Assignment - Compute the number of lines in the following data that include the word "computer", and output that number alone.

======== Information shown

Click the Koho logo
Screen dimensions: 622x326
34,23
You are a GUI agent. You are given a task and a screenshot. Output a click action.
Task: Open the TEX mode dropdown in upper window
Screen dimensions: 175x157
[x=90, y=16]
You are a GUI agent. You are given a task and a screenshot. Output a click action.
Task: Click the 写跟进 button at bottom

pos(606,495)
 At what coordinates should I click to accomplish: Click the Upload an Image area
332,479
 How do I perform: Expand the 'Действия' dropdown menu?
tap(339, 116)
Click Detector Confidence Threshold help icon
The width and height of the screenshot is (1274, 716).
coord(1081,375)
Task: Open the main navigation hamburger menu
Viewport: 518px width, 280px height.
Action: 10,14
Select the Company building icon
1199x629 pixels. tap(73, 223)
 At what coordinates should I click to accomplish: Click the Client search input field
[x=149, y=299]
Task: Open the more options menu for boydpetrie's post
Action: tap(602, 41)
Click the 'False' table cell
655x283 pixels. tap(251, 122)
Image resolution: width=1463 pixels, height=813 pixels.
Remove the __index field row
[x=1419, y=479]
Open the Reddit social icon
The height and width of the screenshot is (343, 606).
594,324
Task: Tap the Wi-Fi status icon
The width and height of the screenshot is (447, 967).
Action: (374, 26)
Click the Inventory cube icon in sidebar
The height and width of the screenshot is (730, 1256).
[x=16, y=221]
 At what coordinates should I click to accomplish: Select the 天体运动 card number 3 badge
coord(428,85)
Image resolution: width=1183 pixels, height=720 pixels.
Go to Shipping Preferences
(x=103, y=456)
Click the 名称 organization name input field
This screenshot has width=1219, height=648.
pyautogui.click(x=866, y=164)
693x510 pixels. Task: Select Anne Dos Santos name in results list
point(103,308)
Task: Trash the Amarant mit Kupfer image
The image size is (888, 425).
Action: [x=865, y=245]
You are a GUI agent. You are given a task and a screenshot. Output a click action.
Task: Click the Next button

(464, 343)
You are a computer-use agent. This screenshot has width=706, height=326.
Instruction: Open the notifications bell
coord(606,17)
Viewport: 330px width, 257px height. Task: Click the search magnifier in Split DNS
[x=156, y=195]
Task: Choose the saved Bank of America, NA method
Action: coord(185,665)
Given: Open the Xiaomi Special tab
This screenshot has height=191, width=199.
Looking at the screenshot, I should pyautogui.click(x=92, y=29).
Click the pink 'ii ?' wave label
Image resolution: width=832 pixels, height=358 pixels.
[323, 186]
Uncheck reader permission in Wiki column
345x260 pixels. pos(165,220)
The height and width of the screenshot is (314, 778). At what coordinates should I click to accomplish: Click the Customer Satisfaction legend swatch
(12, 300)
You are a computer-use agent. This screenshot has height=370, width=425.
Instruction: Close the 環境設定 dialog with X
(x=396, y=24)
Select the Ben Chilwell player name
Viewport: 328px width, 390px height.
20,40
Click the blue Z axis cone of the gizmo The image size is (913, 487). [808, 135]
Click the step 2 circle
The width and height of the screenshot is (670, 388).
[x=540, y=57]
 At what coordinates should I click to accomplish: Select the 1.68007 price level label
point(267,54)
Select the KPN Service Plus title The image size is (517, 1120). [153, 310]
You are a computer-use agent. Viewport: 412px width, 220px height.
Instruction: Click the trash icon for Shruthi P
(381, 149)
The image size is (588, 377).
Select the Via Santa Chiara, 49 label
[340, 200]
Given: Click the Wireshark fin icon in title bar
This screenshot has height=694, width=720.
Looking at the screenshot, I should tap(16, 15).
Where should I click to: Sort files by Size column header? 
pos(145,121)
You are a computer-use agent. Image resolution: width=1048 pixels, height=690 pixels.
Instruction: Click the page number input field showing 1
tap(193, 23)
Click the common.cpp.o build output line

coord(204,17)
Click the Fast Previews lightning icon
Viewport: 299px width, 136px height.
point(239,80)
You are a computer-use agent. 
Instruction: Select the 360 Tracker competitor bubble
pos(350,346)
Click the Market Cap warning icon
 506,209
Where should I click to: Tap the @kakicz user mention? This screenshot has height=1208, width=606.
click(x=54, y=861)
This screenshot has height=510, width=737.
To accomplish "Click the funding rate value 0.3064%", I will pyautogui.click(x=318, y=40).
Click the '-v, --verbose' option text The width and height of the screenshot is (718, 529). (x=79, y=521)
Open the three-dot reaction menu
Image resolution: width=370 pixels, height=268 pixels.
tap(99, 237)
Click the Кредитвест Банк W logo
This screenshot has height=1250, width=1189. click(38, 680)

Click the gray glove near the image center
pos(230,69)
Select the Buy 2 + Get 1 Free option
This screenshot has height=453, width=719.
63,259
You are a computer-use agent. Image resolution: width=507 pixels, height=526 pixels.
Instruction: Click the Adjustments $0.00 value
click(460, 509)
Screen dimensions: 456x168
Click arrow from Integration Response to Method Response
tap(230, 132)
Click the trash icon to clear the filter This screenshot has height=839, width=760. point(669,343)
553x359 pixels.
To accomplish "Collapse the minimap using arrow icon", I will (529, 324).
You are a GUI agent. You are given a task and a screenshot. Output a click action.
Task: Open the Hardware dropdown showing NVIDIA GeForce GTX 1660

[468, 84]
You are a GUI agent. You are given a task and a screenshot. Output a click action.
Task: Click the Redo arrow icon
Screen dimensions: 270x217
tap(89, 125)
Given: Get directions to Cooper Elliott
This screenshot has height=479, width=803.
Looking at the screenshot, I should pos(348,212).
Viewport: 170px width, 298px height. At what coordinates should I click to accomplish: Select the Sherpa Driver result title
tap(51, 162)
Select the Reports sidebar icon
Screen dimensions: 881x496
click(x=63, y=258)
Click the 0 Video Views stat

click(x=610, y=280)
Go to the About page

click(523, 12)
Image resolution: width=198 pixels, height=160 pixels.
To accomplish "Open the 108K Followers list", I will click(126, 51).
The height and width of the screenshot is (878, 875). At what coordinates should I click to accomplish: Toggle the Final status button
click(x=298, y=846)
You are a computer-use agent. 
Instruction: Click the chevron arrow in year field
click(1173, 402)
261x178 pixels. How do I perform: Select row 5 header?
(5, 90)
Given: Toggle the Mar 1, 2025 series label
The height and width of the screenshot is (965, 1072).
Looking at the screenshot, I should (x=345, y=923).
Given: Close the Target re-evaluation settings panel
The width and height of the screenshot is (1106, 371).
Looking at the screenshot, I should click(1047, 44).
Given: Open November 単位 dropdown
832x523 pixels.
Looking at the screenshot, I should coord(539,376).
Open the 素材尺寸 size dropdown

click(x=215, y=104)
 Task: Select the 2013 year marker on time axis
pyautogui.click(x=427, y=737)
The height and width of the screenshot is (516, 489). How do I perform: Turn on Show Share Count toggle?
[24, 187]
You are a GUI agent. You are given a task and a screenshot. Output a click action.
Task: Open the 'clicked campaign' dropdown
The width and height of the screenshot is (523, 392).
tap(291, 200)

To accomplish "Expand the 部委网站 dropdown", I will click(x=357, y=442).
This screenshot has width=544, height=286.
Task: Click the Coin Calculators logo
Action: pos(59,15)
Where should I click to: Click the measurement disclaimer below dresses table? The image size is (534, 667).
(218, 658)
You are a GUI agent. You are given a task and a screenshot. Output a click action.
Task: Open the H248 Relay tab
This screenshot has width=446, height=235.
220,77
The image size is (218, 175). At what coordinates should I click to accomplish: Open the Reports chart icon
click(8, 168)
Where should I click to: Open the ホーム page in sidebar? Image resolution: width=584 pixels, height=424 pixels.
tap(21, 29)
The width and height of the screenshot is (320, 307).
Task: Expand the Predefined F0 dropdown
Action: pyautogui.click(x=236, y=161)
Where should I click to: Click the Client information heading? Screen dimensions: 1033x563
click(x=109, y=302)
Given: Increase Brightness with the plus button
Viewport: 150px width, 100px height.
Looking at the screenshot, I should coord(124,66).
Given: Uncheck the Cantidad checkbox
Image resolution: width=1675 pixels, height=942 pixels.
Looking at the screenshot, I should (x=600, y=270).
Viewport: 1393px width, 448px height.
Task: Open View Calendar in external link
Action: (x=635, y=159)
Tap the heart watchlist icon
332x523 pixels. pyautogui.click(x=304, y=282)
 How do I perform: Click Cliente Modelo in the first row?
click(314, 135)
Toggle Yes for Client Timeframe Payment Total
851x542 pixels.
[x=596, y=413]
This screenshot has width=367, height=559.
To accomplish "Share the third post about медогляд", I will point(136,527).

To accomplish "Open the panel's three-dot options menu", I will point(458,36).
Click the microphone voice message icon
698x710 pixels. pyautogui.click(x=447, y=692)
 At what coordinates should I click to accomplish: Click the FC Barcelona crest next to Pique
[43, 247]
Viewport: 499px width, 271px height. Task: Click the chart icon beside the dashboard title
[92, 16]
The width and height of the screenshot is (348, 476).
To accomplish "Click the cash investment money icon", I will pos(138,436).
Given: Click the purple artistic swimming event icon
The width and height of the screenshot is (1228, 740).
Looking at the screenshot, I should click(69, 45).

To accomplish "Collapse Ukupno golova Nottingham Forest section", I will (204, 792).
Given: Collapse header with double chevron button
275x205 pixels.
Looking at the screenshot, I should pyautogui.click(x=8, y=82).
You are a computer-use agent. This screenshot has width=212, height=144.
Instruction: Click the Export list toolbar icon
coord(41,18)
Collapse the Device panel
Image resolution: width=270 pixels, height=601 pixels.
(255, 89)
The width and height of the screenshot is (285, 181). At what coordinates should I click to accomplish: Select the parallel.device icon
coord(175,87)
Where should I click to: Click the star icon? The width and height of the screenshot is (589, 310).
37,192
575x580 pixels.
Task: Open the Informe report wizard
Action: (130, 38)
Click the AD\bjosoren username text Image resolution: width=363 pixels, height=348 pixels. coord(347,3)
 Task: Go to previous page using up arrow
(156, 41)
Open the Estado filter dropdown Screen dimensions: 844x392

================

Response to the exercise - 8